A neighborhood hypothesis test for high dimensional object data analysis
Date
Authors
Journal Title
Journal ISSN
Volume Title
Publisher
Abstract
Object Data Analysis (ODA) is the statistical analysis of datasets of complex objects which are considered to be the atoms of Statistics. Among the various data types on which ODA is performed, this dissertation work is primarily focused on statistical inference on shapes and functional data. The major challenge of these studies is that the data typically lie in infinite or high dimensional spaces like Hilbert spaces and Hilbert Manifolds.
Well-defined classical statistical methods are no longer valid in these cases since they run into the rank deficiency problem of the variance-covariance operator. Motivated by this, Munk et al (2008) proposed a test replacing classical hypothesis test with neighborhood hypothesis test focusing on data on Hilbert Spaces. The idea of neighborhood hypothesis test is to determine whether a group of means are within a predetermined distance from each other. Ellingson et al (2013) adapted this methodology in order to address the data on Hilbert Manifolds using the extrinsic approach where the data are first embedded in the Hilbert space.
Since this pre-determined distance is difficult to specify and interpret, we present a modified test where the squared distance between the population mean and a hypothesized mean is less than a proportion of the total population variance. We derive the corresponding test statistic and study its properties both theoretically and with simulations for both cases mentioned above. In addition to extrinsic approach, we derive both original and modified neighborhood hypothesis tests for data on Hilbert Manifolds utilizing another method called Procrustes analysis.
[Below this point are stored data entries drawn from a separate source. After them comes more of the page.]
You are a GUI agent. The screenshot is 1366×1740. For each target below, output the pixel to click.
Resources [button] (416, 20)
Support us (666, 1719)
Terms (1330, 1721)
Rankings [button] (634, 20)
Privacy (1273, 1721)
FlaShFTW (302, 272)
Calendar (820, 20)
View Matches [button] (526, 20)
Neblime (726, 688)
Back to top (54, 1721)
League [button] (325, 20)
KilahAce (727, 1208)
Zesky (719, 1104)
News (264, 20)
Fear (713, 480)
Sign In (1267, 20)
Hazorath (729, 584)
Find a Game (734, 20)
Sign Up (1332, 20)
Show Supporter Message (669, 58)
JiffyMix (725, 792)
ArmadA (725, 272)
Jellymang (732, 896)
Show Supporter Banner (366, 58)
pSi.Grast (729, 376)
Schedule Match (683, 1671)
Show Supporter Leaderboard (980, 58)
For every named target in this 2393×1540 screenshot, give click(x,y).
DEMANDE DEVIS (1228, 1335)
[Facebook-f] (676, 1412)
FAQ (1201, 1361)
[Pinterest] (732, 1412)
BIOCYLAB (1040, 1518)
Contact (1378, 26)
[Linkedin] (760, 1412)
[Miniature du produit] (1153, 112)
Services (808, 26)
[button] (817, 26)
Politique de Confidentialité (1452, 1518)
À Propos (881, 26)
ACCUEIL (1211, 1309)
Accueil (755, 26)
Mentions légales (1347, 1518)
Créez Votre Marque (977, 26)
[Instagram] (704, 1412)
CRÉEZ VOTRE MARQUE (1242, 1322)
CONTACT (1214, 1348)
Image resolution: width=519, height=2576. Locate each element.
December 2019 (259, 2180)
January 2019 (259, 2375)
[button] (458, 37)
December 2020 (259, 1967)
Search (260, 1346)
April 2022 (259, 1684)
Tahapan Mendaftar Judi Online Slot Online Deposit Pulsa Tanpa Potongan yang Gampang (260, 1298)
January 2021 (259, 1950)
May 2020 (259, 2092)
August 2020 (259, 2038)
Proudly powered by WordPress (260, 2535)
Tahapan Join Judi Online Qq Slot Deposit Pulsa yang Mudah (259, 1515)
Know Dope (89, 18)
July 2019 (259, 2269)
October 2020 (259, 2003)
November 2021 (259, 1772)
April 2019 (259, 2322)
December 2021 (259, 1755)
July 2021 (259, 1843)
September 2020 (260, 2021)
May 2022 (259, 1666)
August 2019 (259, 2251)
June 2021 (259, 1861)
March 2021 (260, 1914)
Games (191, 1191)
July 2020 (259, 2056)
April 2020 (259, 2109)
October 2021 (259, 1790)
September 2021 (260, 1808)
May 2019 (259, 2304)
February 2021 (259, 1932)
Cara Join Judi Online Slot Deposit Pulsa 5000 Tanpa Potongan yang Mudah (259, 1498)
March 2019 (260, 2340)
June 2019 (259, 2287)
We apply the framework designed for functional data to address an important problem arising in the field of precision medicine. Under this study, we investigate the level of agreement between two publicly available pharmacogenomic databases; Genomics of Drug Sensitivity in Cancer (GDSC) and Cancer Cell Line Encyclopedia (CCLE). Instead of focusing on a few scalar summaries, we posit this problem as a functional hypothesis testing problem by viewing the entire dose-response curves as functional data.
Direct similarity shapes of planar contours, which can be viewed as outlines of 2D objects in an image is a key example of data lies on a Hilbert Manifold. As an application, we test both the extrinsic mean and Procrustes mean calculated on such data using the modified one-sample neighborhood hypothesis tests.